Delaying the distribution of the assets: what is a Mesher order and a deferred charge?

Family solicitors use previous cases to name things.  So we have Calderbank letters from Calderbank v Calderbank, Rose orders from Rose v Rose and Mesher orders from Mesher v Mesher and Hall.  I appreciate that this is not too helpful for the individual who is self-represented, or I suppose for the individual involved, whose name has become synonymous with a point in Family Law doctrine.

In this blog I am looking at the situation where there are insufficient funds to meet the capital needs of both parties, and one person, usually the higher earner, needs to be locked out of their capital for a while to enable ends to be met. This can often result in the parties using a “Mesher” in their agreement.

The recent case of Tattersall v Tattersall* is a good working example to explain this concept. The couple were married for 10 years and had a 3 year old child, with the wife and child living in Oxford.  From the global equity pot of approximately £200,000 the wife was to be awarded just under 70% of the capital, to enable her to buy a property with a manageable mortgage, and to clear some debt.

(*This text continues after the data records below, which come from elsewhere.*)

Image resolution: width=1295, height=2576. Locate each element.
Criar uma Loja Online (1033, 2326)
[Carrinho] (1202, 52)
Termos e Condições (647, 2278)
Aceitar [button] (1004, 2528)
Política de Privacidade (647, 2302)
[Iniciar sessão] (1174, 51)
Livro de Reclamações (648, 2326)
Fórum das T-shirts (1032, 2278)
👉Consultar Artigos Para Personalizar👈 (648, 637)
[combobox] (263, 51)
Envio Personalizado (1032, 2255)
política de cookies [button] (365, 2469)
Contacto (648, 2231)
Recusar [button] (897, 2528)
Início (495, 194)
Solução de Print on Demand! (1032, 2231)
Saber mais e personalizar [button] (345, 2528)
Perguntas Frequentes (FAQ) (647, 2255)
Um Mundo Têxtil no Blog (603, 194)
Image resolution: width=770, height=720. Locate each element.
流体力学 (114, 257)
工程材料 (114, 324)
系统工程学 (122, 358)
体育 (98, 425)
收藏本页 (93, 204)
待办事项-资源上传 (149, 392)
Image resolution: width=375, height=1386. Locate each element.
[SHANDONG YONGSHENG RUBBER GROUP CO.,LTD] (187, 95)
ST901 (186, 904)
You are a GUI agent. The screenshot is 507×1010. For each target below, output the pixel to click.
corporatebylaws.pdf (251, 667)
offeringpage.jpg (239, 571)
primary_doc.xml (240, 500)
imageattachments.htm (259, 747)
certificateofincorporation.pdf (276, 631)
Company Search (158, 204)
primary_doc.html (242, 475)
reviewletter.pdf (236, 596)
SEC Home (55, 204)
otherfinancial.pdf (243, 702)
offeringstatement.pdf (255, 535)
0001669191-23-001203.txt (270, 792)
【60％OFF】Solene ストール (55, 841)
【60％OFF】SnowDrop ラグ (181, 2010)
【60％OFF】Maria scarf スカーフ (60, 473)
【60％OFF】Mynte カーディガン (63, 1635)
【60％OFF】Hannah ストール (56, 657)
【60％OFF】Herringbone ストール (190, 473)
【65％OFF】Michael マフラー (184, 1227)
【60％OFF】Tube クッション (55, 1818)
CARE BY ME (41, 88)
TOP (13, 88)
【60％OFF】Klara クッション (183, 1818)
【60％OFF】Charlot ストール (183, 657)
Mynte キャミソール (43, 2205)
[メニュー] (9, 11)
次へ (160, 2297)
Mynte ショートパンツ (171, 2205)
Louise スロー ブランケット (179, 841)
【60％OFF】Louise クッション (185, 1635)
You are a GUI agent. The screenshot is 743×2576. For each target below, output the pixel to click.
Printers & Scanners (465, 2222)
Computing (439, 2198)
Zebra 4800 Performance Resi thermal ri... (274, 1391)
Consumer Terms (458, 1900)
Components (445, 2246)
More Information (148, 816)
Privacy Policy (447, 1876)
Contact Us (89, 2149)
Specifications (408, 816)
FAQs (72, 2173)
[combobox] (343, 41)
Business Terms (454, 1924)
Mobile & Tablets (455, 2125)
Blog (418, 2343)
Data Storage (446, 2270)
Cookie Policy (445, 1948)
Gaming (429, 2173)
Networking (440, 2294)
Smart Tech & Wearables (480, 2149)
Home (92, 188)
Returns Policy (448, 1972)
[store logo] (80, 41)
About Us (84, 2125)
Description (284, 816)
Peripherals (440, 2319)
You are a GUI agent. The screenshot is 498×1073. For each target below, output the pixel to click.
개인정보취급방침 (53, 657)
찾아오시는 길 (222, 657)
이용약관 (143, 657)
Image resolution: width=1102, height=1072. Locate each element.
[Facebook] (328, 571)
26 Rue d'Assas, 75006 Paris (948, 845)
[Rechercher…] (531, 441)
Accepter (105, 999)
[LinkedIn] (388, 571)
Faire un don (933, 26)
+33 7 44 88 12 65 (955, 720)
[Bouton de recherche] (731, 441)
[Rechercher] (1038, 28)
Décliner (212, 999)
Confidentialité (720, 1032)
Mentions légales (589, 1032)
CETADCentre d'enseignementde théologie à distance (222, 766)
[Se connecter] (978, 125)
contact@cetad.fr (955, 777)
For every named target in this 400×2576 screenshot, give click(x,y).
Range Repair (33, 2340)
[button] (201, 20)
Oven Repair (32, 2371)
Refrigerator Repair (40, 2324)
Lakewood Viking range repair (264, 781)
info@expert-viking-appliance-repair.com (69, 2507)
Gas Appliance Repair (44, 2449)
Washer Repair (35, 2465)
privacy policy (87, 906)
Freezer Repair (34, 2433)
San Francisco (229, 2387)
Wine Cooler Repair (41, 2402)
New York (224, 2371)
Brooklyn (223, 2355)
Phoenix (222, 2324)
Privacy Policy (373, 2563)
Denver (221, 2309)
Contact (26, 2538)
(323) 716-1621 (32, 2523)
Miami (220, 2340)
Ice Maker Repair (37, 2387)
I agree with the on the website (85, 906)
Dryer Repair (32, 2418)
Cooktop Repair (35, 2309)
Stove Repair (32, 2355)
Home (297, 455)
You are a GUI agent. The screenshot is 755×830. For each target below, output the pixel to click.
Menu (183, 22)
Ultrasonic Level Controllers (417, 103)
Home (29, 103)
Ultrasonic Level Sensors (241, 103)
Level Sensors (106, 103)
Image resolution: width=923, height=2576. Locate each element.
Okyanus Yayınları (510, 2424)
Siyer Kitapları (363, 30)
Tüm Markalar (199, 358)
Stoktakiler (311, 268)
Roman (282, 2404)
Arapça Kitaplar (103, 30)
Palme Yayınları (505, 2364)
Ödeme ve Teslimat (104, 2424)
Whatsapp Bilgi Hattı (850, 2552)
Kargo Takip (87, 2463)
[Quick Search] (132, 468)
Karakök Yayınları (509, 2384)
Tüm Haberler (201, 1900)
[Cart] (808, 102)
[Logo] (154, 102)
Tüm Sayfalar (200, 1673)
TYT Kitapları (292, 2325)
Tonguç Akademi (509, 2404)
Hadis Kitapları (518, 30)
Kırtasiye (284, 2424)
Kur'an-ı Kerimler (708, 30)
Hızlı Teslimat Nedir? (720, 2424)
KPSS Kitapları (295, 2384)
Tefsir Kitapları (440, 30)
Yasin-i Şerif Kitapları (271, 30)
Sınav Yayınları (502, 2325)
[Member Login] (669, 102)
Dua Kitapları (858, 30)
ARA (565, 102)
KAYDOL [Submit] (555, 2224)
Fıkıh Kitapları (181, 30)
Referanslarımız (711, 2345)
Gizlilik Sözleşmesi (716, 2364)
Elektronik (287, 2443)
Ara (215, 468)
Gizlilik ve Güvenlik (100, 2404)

The husband appealed on the basis that this outcome was not fair.  He argued that the wife should have given him a lump sum at a future date, to equalise the capital distribution more equally.

In terms of the mechanics of how this works, there are the mainstream options of the traditional Mesher or the deferred charge.  In a traditional Mesher, a property (usually a former matrimonial home) is held in joint names by both parties, until an agreed trigger point is reached and the property then sold, and proceeds distributed.  A standard set of trigger points might be remarriage, cohabitation for a defined period, the children reaching a certain age or point of education or sale of the property.  These are points which will be negotiated between the parties.  A deferred charge is an option where a property is either owned by or is transferred into the name of one of the parties, and the other party puts a charge against that property.  This interest is then realised at a later, defined, point and the capital is released.

There is often a perception of unfairness surrounding these orders, for both spouses.  I suppose that this is because it is an imperfect solution, for an imperfect situation.

If the carer of the child or children of the family is given residence of the family home for a restricted period, and then she or he must move out post A-levels, there can be a sense that that spouse is being viewed as a carer of children, with no spousal rights of his or her own.  To then be placed in the position of seeking a mortgage and purchasing a property with a percentage of remaining net equity can be daunting, particularly if that individual has stunted career progression as a result of their caring responsibilities over the years.

However, on the flip side, one of the spouses is going to be locked out of their capital for a significant number of years, and if there is a joint mortgage, may be unable to purchase another property if their mortgage capacity is restricted by this ongoing liability.

In the example of Tattershall, the court declined to provide the husband with a share in the wife’s property to be realised at a future date.  The point was made by the court that the wife had a day to day responsibility for the 3 year old child; the husband had a higher earning capacity (the court found it was more than double that of the wife); there was an opportunity for conflict which could arise as a result of a divorced couple having ongoing financial ties.  The court gave “consideration to the practicalities for W in the event of a Mesher order being made along the lines that H was seeking, that is that H’s share in W’s home would have to be paid to him approximately 20 years or so from now when W would be in her late fifties. In all the circumstances, in my view the judge was entitled to conclude that justice could and should be done between the parties without imposing a Mesher order.”

The specific asset set of the parties must play the determining role in whether delayed realisation of an interest in the property is fair and appropriate.  In this case the parties owned many properties, and the conclusion of the judge would result in the husband exiting the marriage with sole ownership of the property in which he was residing at the time of the hearing, and enjoying the benefit of his unencumbered higher earning capacity. However, the judge did state that “There is no doubt that some judges might have made such an order” and on another occasion, these facts could certainly have led to a Mesher or deferred charge.  Financial remedy outcomes can only be predicted within a bracket of settlement, and never more so than in these types of cases, with a limited pot, and competing needs.